Once upon a time there was a three piece band from Belfast who made rather nice dreamy folk music. Then main protagonist Richard Davis relocated to Brighton, and found that being in a band where your bandmates are on a completely different landmass was a bit tricky. For a while, Richard tried his own thing, putting together layers of sound on his laptop, calling his new project Lumo. He played a few gigs which were mostly improvised, and got approached by Brighton label Precious Metal, who have started putting out releases on cassette.
When Richard agreed his original thought was two put out two longer tracks of about ten minutes each, with one on each side, but things grew and grew. Guitarist Niall Harden had also moved to Brighton, and they couldn’t turn their back on Chris McCorry who was still back in Belfast. The release would be as a new, bolder, more ambitious Heliopause, and instead of two tracks, a whole album’s worth of material was recorded.
The result is the Lumo Tape. It’s recognisable as the old Heliopause, but the songs are bigger, richer and more atmospheric. Guitars are run through numerous pedals making them distorted and fuzzy. Electronica generated on the laptop twinkles and burbles in the background. Layers of reverb are added to the songs making the whole sound much warmer – like Sigur Ros with intelligible lyrics remixed by Kieran Hebden.

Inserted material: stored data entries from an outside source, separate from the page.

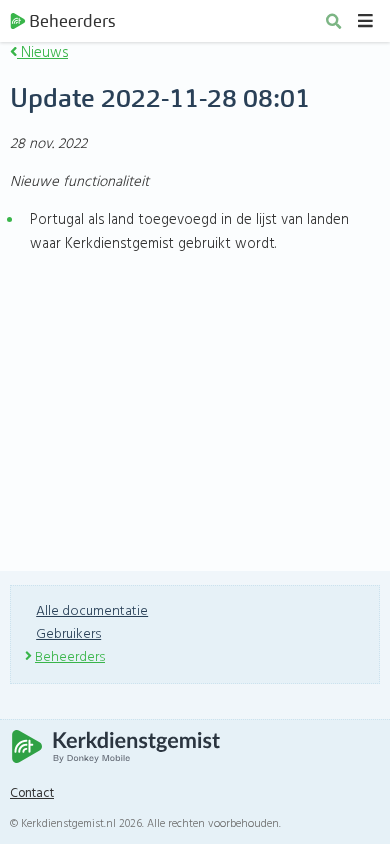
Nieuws (42, 53)
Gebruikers (68, 634)
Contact (32, 794)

The album was launched at an intimate gig at Brighton Electric Studios on Saturday 5th May. Support came from local electronica act Krill, and Before Machines, a post-indie band who are old friends of Heliopause’s from Belfast.
Only fifty cassettes have been produced, which went on general release at the gig. Soon they’ll be taking some to Canada – the band are performing at this year’s NXNE festival in Toronto in June.